Detroit Edison sees 2012 coal cost jump, defends REF program

Faced with the end-of-2010 expiration of a low-cost coal transportation contract, Detroit Edison shipped some extra coal in 2010 that it only planned to burn in 2011, but that transportation costs savings is now over and coal costs have jumped, said utility fuels official James Good.

Detroit Edison, a unit of DTE Energy (NYSE: DTE), filed May 3 testimony from several officials at the Michigan Public Service Commission as rebuttals to testimony from other parties in the utility’s latest Power Supply Cost Recovery (PSCR) case. Good was rebutting testimony from Michigan Environmental Council (MEC) witness George Sansoucy regarding the prudency of the projected fuel expense in the 2012 PSCR plan. This case began in September 2011.

A significant increase in the rail transportation rates of western coal occurred in 2011, after the expiration of a long-term, highly-favorable rail agreement, Good noted. In recognition of this pending increase, additional coal was shipped in 2010 under the previous rail agreement to help mitigate the increase in fuel expense in 2011. In 2012, the “full” effect of the increase is affecting fuel expense since previous lower cost deliveries have been consumed and the average fuel cost to be booked as fuel expense is now fully reflective of the higher transportation cost, Good noted.

“The projected 2012 expense of western coal is about $80 million more than the actual 2011 expense,” he said. “This increase is almost entirely attributable to the increase in average transportation costs due to the full year effect of the new western rail transportation agreement. If the projected 2012 coal expense as shown in my 2012 PSCR Plan Exhibit A-2 were reduced by the $80 million, the resulting coal expense would be about $840 million, or about 240 cents per MMBtu, which is within 1 cent per MMBtu of the actual expense as submitted in my testimony in the 2011 PSCR Reconciliation [case].”
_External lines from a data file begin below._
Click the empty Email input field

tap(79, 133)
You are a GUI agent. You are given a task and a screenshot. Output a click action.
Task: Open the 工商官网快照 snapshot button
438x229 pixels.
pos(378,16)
The 9% increase in coal expense from the 2011 actuals to the 2012 projected expense is almost entirely due to increases in transportation costs. “Furthermore, it should be noted that a portion of this cost increase was avoided in 2011 due to the pre-shipment of PRB coal in 2010 as described by Witness Hoffman in the Commission approved 2011 PSCR Plan case,” Good added.

Asked the company’s view of coal prices from 2012 through 2016, Good noted the future coal prices (FOB mine) in the 2012 PSCR Plan were calculated using a combination of existing coal contract prices and projected future coal prices (for 2012-2014) obtained from an over-the-counter coal broker. The projected coal prices were then held unchanged from 2014 to 2015 and 2016. In general, the projection used for the 2012 Plan shows coal prices increasing slowly from 2011 to 2014.
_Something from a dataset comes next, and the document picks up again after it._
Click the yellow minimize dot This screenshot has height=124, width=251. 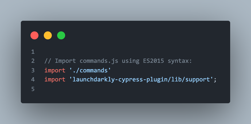(x=48, y=35)
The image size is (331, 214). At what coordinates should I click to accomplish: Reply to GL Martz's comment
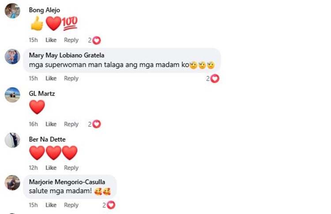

There have been several discovery questions from MEC in this proceeding relating to the assumption that was made by the company to hold the coal prices unchanged for 2015 and 2016. These questions and responses all document the company’s belief that there is enough uncertainty in the coal prices for 2015 and 2016 that there is no compelling argument to assume either an increase or a decrease in pricing, Good noted.

There is no consensus around coal mine mouth prices increasing in 2015 and 2016. For Sansoucy to opine that “in the longer term, however, projected increases in the exporting of coal to markets in Asia and Europe are likely to exert upward pressure on the price of coal,” seems to not be in line with the uncertainty that exists in future pricing, Good said. “Witness Sansoucy’s projection is just one of many possible future outcomes in coal prices, but he has provided no factual basis, other than his opinion, to support his projection.”

Detroit Edison is able to utilize a broad mix of fuels for generation, including coal from various regions (which has been a reasonable and economic choice for Detroit Edison customers for decades), natural gas (which has been a relatively higher cost peaking fuel for decades), No. 2 oil, No. 6 oil, used oil, coke oven gas, and nuclear as well as renewable energy sources like solar and wind, Good noted.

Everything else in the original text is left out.